The company conducted a Phase I/II clinical trial investigating a protein called CCR5, which is the culprit accused of enabling HIV to infect healthy cells. Blocking the expression of the suspect protein may provide normal cells a shield against HIV, which could help the immune system remain strong and functional.

In the first phase of the study, 4 HIV positive patients received an infusion of their own blood stem cells with mature T cells. The T cells have been modified to carry a gene that blocks CCR5 production. As a precaution against the virus building resistance, the research team used a secondary mechanism that prevents the virus from binding to the cells.

The patients in the trial have previously used anti-retroviral drugs but stopped treatment due to side effects or treatment fatigue. Following a review of safety data from Calimmune’s Data Safety Monitoring Board (DSMB), the company received approval to proceed to the next stage of the trial.
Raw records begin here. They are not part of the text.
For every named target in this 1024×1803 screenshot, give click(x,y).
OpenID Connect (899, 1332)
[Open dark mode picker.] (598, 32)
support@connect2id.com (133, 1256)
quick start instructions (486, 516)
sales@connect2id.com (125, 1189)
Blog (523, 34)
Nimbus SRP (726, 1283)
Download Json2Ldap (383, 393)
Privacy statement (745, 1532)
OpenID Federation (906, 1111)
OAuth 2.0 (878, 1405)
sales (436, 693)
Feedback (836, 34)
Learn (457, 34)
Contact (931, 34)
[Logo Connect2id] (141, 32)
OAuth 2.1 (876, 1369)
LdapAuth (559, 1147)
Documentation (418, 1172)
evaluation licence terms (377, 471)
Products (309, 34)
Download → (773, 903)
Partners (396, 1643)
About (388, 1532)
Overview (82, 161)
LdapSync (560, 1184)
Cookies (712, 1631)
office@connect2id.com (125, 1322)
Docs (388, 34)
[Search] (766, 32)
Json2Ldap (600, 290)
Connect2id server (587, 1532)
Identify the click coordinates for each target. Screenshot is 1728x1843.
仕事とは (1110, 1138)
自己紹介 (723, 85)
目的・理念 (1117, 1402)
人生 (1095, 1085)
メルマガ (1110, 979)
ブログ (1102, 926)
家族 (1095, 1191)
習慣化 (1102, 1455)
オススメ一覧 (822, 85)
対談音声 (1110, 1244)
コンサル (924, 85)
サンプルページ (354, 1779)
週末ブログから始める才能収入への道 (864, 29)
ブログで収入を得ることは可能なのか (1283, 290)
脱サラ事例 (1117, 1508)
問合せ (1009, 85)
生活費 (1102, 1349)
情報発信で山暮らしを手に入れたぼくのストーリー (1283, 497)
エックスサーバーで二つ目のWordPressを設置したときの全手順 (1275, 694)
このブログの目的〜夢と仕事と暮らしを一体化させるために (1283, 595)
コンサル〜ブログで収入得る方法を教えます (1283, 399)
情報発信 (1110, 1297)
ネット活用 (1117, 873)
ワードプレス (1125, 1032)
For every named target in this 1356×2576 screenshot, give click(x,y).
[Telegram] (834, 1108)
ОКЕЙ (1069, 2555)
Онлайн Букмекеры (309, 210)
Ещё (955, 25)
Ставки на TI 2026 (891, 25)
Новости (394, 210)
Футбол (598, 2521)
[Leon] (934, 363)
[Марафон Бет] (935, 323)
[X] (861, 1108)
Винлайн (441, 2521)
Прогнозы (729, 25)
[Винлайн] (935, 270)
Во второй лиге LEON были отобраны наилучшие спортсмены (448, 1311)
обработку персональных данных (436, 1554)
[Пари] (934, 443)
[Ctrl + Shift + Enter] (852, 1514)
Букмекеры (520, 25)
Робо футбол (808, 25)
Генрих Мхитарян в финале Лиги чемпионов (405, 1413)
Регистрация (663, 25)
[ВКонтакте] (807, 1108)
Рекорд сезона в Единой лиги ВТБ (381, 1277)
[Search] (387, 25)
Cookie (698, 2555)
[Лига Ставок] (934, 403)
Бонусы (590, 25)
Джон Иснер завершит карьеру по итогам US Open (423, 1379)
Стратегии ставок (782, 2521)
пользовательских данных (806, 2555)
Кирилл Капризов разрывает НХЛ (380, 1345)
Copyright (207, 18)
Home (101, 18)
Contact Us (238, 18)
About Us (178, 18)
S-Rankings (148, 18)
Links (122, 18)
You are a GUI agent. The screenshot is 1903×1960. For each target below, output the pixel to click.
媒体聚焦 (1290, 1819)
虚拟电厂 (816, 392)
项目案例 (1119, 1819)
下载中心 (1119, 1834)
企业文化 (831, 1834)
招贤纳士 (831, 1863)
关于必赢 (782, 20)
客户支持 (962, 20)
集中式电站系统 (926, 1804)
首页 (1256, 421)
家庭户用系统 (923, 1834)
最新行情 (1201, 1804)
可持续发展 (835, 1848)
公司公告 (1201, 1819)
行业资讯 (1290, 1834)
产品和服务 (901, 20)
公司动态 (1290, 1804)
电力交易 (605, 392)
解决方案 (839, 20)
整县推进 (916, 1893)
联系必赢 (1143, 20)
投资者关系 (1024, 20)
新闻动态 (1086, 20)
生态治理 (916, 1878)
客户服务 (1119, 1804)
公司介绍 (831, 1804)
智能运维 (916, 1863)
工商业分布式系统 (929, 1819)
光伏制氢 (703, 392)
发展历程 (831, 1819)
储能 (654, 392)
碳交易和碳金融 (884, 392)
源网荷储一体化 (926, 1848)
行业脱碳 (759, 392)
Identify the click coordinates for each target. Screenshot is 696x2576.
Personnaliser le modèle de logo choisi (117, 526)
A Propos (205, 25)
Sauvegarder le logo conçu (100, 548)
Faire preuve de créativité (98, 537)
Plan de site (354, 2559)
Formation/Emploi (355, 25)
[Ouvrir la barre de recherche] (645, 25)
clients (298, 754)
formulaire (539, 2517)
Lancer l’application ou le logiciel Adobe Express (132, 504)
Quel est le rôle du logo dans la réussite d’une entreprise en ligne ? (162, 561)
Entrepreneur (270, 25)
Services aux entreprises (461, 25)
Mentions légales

Louis Breton, CEO of Calimmune, said, “We are very excited and encouraged by this development. This recommendation from the DSMB is an important step in bringing this potential one-time therapy to the patients, and takes us closer to our ultimate goal of eradicating AIDS.”

Breton also thanked the California Institute for Regenerative Medicine (CIRM) for its continued financial support for the trial. C. Randal Mills, President and CEO of CIRM, said, “While still early in clinical development, this announcement demonstrates real progress towards this mission. The accomplishment of Calimmune’s team is a great example of how CIRM partnerships are working to impact patient’s lives today.”

The second batch of 3 to 4 patients will receive Cal-1 along with a preconditioning regimen to help increase the efficacy of the therapy. The trial will be conducted in San Francisco and Los Angeles and will investigate safety, ease of use, approach feasibility, and any side effects of the treatment in HIV/AIDS patients.